*What the task asks*:
Begin with the line containing "RVCA (540, 2016)", end with the last line of the records, and retype everything in between exactly, without the pictures.

──────── Records supplied ────────

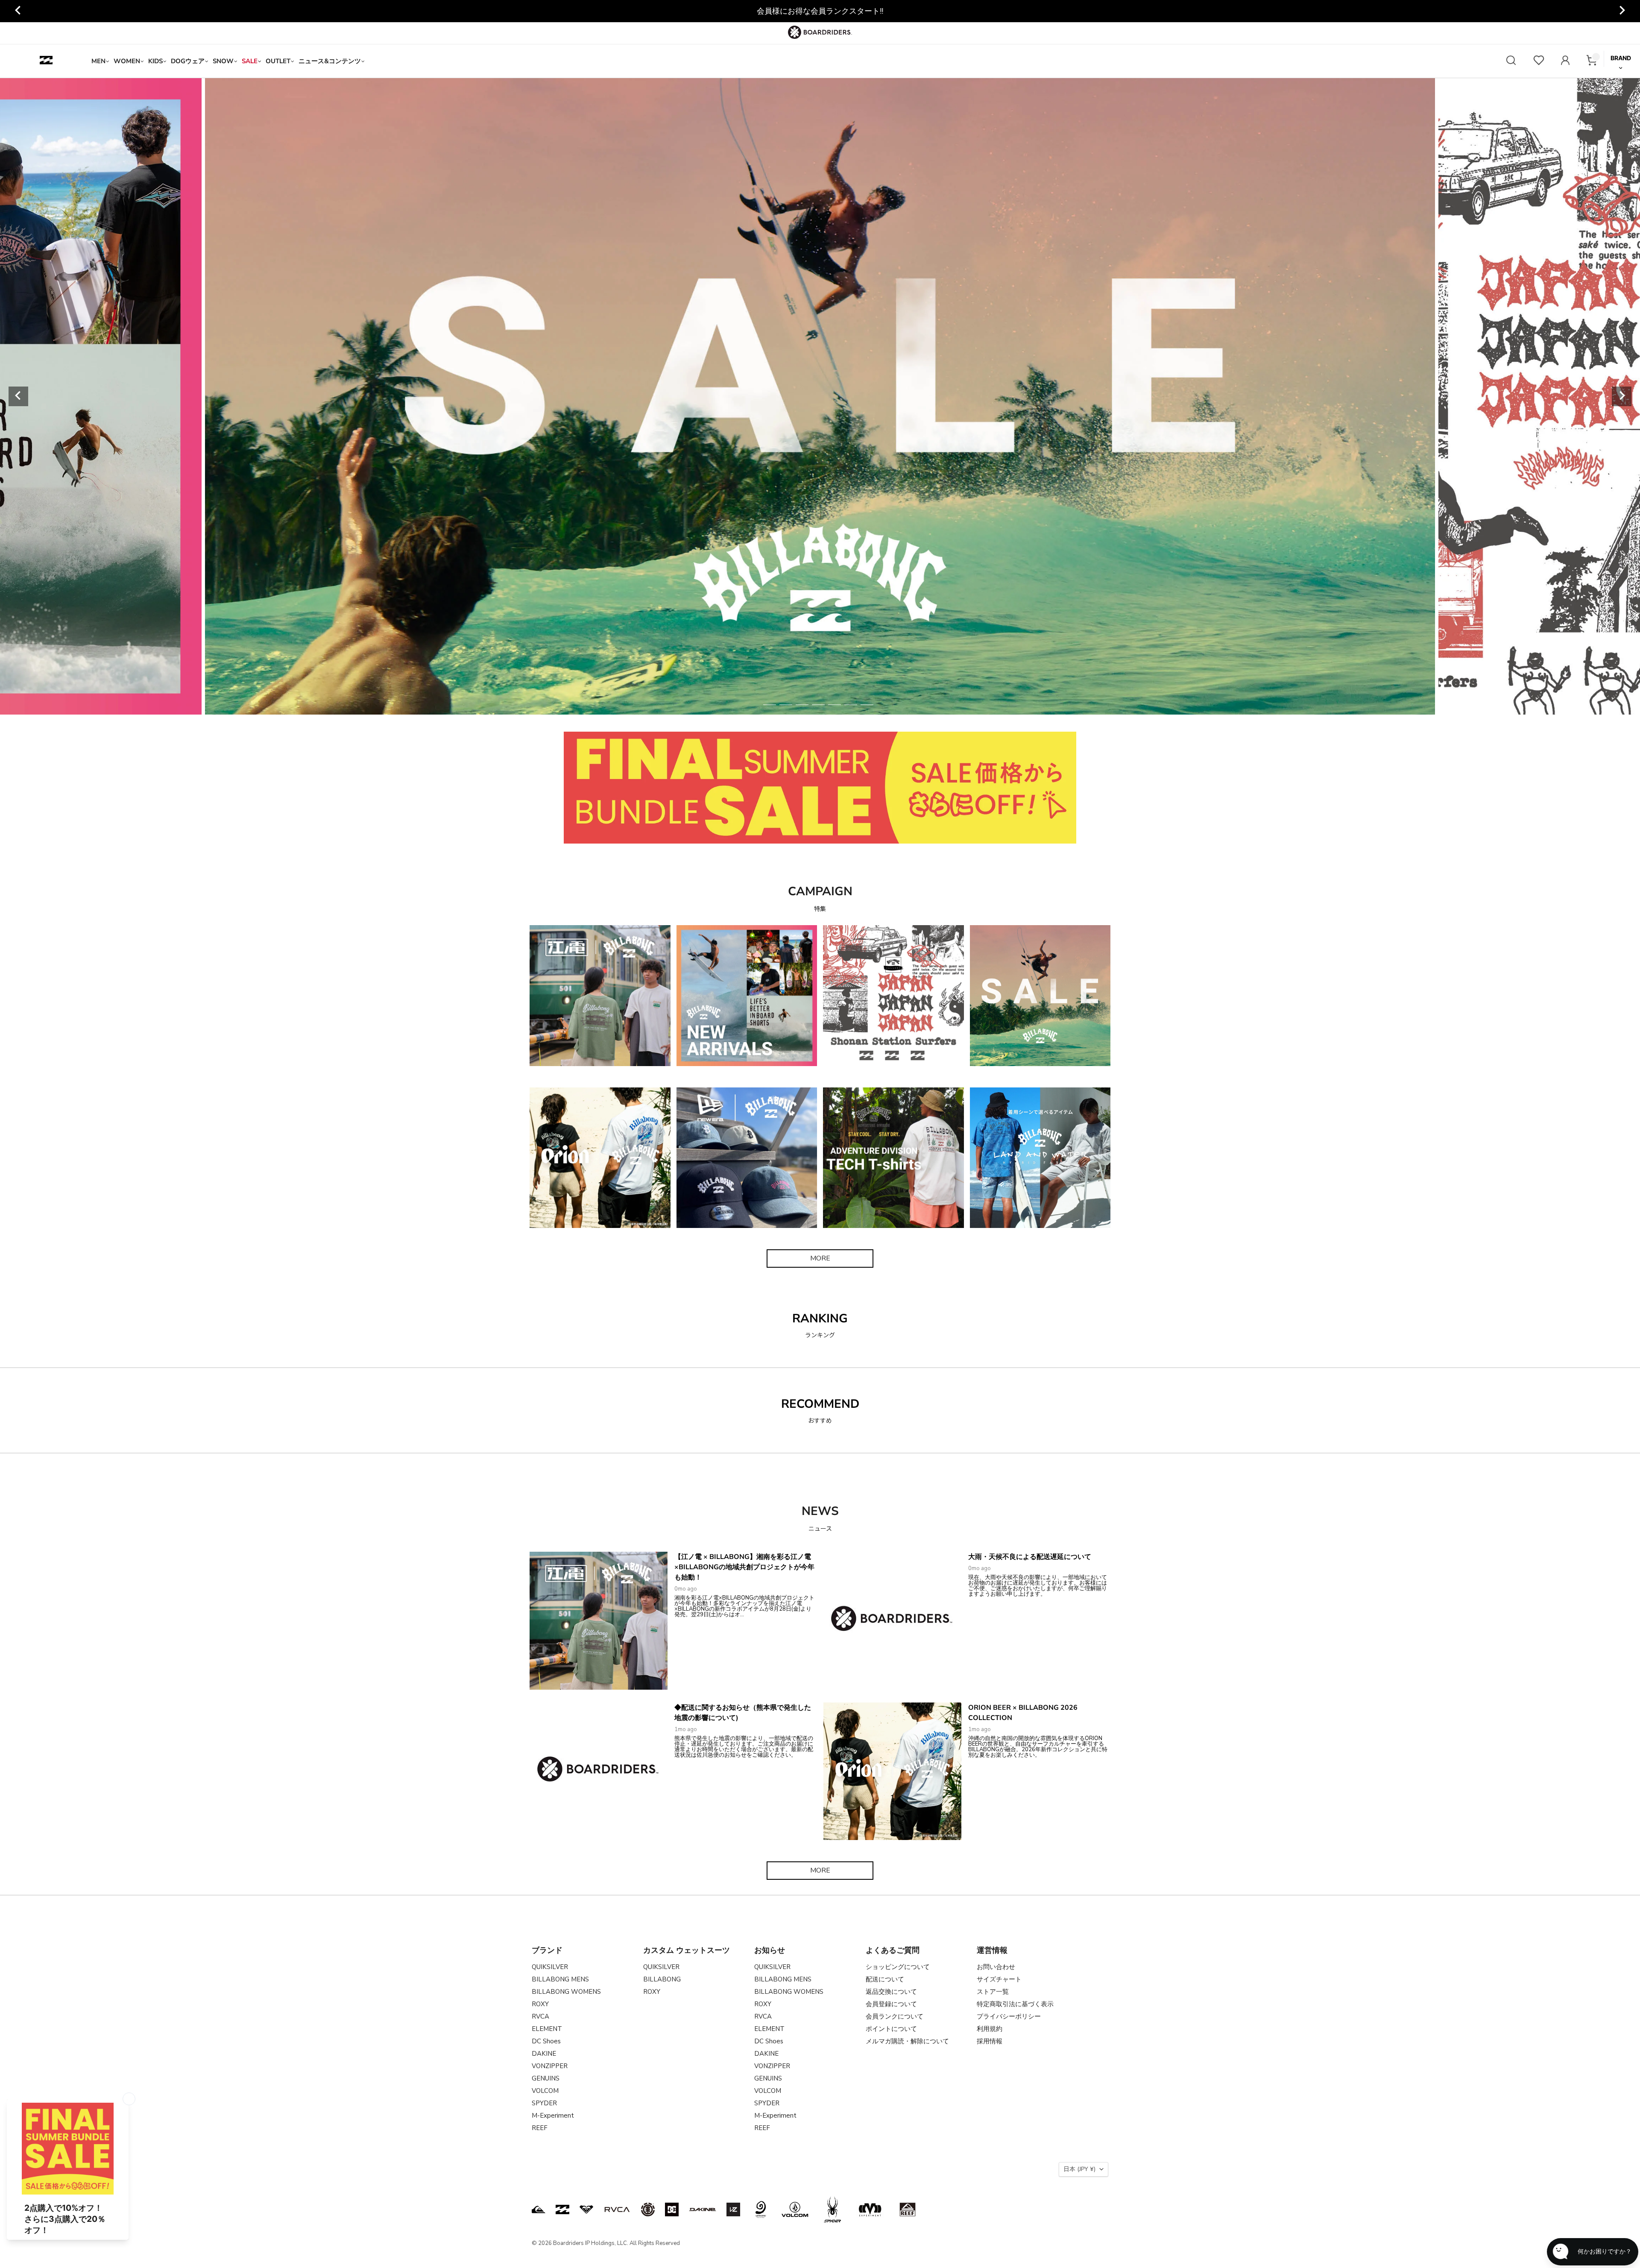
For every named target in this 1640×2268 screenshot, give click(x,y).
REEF (540, 2128)
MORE (820, 1258)
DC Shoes (546, 2041)
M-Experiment (553, 2115)
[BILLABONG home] (46, 61)
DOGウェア (188, 61)
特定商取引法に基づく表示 (1015, 2004)
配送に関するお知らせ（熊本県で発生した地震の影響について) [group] (820, 11)
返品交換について (891, 1991)
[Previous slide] (18, 396)
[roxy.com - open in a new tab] (586, 2209)
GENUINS (545, 2078)
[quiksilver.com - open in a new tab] (538, 2209)
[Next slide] (1621, 11)
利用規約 (989, 2029)
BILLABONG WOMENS (566, 1991)
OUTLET (278, 61)
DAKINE (544, 2053)
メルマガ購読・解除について (907, 2041)
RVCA (540, 2016)
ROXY (540, 2004)
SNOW (223, 61)
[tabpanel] (820, 396)
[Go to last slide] (18, 11)
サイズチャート (999, 1979)
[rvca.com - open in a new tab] (617, 2209)
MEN (98, 61)
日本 (1079, 2169)
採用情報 (989, 2041)
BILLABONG (662, 1979)
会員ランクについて (894, 2016)
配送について (885, 1979)
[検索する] (1511, 61)
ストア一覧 (993, 1991)
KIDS (155, 61)
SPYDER (544, 2103)
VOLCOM (545, 2090)
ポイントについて (891, 2029)
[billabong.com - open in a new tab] (562, 2209)
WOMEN (127, 61)
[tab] (769, 704)
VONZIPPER (550, 2066)
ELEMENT (547, 2029)
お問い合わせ (996, 1967)
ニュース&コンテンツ (330, 61)
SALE (250, 61)
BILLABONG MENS (560, 1979)
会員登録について (891, 2004)
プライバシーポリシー (1009, 2016)
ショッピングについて (898, 1967)
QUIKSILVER (550, 1967)
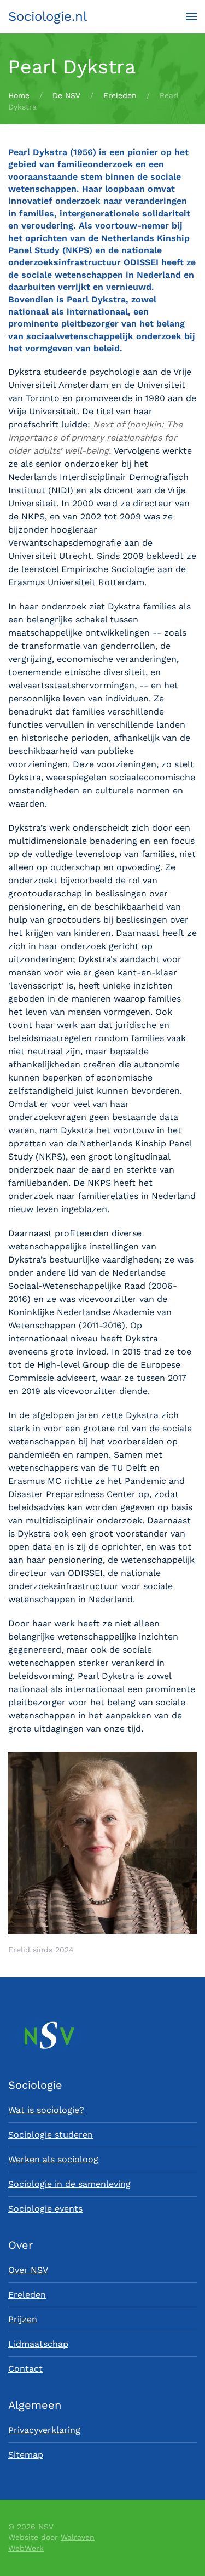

────────

*Reply to the exercise*:
RVCA (540, 2016)
ROXY (540, 2004)
SNOW (223, 61)
[tabpanel] (820, 396)
[Go to last slide] (18, 11)
サイズチャート (999, 1979)
[rvca.com - open in a new tab] (617, 2209)
MEN (98, 61)
日本 (1079, 2169)
採用情報 (989, 2041)
BILLABONG (662, 1979)
会員ランクについて (894, 2016)
配送について (885, 1979)
[検索する] (1511, 61)
ストア一覧 (993, 1991)
KIDS (155, 61)
SPYDER (544, 2103)
VOLCOM (545, 2090)
ポイントについて (891, 2029)
[billabong.com - open in a new tab] (562, 2209)
WOMEN (127, 61)
[tab] (769, 704)
VONZIPPER (550, 2066)
ELEMENT (547, 2029)
お問い合わせ (996, 1967)
ニュース&コンテンツ (330, 61)
SALE (250, 61)
BILLABONG MENS (560, 1979)
会員登録について (891, 2004)
プライバシーポリシー (1009, 2016)
ショッピングについて (898, 1967)
QUIKSILVER (550, 1967)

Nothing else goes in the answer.